Payment history is the third lever. Even one 30-day late payment can remain on a credit report for seven years. Bringing all current accounts to current status and keeping them current prevents further bracket damage and starts the long recovery. On-time payments compound over time, and their weight in the score grows as the derogatory mark ages.
Applying for new credit in large amounts right before a major loan application is the most common self-inflicted bracket drop. Multiple hard inquiries in a short window lower the score temporarily. Give your score 90 days of clean inactivity before applying for anything large.
Not Happy With Your Credit Score Bracket?
Moving from Fair to Good or from Good to Very Good could save you thousands on loans, credit cards, and mortgage interest rates. Get a personalized credit analysis and see what may be holding your score back.
No obligation. Find out what may be hurting your score and what steps could help improve your credit score faster.
Where Americans Stand in the Brackets Right Now
The 2025 credit landscape shifted in two directions at once. Scores at the top kept rising. Scores at the bottom fell further. The middle got smaller.

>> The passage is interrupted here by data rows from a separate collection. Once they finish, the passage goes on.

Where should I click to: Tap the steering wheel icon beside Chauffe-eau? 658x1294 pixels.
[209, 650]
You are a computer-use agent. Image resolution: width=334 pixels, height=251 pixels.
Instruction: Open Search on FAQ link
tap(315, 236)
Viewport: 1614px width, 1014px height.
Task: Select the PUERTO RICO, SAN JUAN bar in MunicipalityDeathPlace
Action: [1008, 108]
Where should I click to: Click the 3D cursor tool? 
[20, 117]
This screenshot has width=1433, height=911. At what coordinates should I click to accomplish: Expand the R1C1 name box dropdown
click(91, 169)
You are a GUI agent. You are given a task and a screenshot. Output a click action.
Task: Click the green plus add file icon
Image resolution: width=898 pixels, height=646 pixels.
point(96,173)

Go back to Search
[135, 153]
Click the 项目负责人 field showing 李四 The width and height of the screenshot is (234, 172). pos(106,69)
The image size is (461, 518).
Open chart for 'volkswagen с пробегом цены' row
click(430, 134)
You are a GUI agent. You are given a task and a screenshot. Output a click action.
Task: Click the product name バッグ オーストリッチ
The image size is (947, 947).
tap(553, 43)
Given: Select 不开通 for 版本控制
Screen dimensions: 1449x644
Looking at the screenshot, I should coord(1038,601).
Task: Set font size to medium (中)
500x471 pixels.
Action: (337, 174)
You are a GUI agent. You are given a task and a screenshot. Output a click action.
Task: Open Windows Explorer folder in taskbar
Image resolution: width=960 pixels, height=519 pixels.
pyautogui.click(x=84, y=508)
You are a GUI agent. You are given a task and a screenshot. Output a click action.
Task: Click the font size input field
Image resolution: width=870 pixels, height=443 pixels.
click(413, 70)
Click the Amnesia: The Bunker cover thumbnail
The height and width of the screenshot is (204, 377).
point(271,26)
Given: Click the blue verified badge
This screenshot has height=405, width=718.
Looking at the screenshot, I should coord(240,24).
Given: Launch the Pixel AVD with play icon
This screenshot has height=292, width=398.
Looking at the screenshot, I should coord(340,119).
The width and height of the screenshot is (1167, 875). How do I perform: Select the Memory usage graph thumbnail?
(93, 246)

The national average FICO score declined to 713 in 2025, the first annual drop since 2013. Baby boomers averaged 747 and improved. Gen Z averaged 678 and fell three points in a single year. Millennials averaged 689, also down two points from 2024.
The data reflects a K-shaped recovery. Consumers with strong credit and stable incomes held ground or improved. Consumers carrying student loan debt, high-utilization balances, or adjustable-rate loans faced real bracket pressure in 2025.
Checking your score is no longer enough. Knowing which bracket you sit in, which scoring model your lender will use, and how close you are to the next tier is the information that actually shapes your financial outcomes.